Sleep is interesting. I quite regularly have subpar sleep. I keep craving naps, and I’ve kept finding them challenging to do. I used to knock myself out with starvation, but that brings with it all sorts of issues of its own.

And around and round it goes. I remind myself that I have food and health and shelter, reasonable safety, even a group and social support. Tim once described how the challenge in such a lifestyle becomes maintaining emotional stability – which I think might be true under some cognitive-attentional states, but which I also hope is avoidable under others, since it’s just so fucking boring (I’d rather not spend quite a lot of time… soothing myself). The abundance of time becomes paradoxically a source of discomfort for which there is not enough time to absolve. Tolle argues resignation to this fact – on an attentional level, I think: discomfort is inevitable, but paying attention to it might supposedly not be. It passes. I precede further discomfort by thinking words about how to avoid it; perhaps, I just find it challenging to distinguish grounded signals, like nascent hunger indicating appropriate eating, from ungrounded signals; which I suppose in itself is giving in to some kind of fear that one wont be able to satisfy ones need when they properly appear – and… die? How very fatalistic emotional (mis)conceptions can be. Tolle sorta insinuates avoidance of death fear by means of relating more to ones attention and it being part of all attention among other creatures whose embodiment is impermanent – so one can’t die (unless all life disappears, which is not indicated).

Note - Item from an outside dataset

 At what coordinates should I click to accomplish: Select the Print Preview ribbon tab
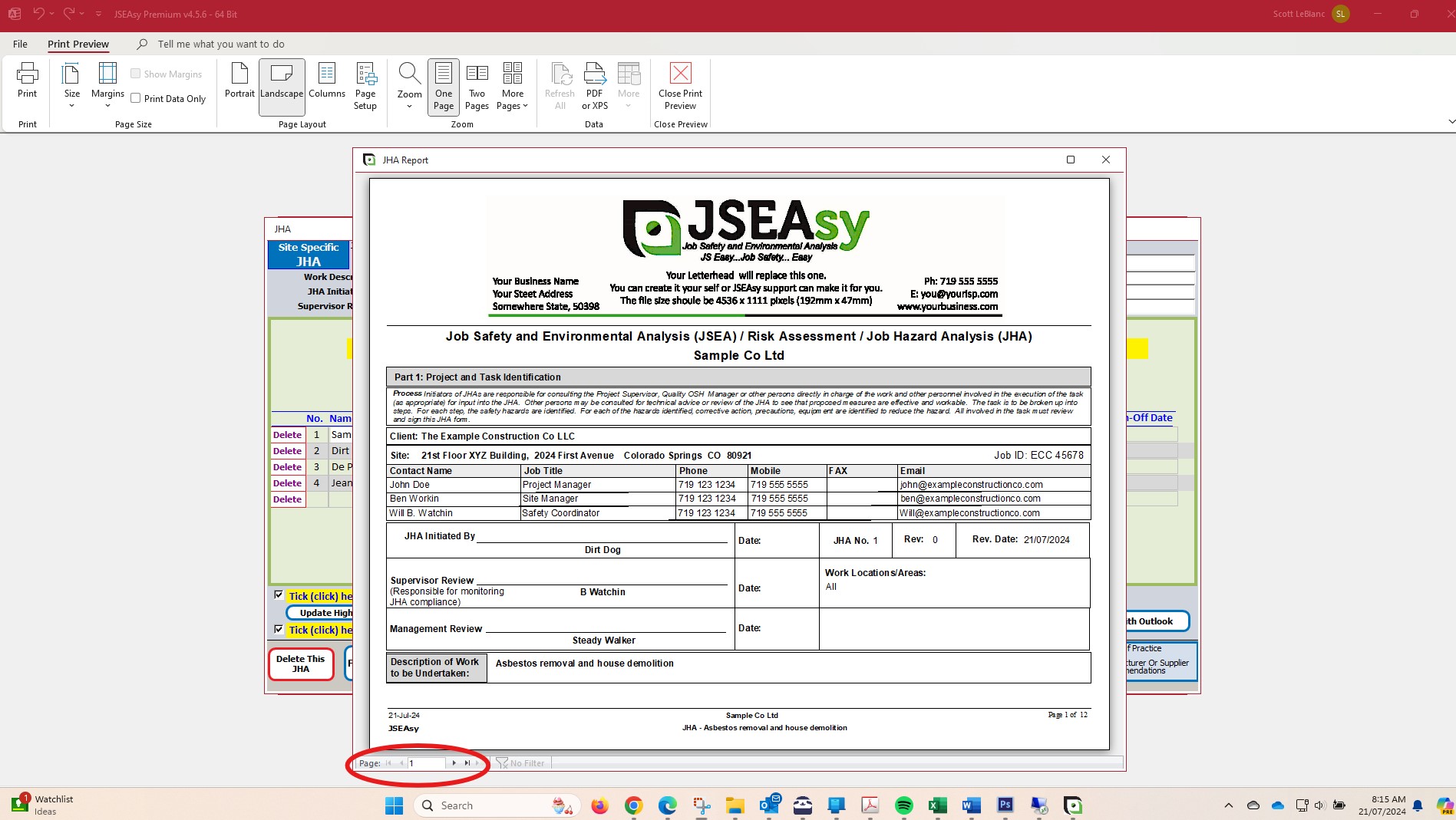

I do have a hunch sometimes that there’s an attentional barrier that I’m urging to breach through, at the other side of which there’s peace. Please.

Is it perhaps as easy as making religion out of slightly pausing at every event and then considering further action (if any) before response – that would literally be being attentional irreactive, after all. A constant practice – habit to form – by means of repetition over a long timer, sometimes fallen out of, but possible to move into again after that.

Seems worthwhile pursuit.

Continuing like this is insufferable, after all (imperative for change).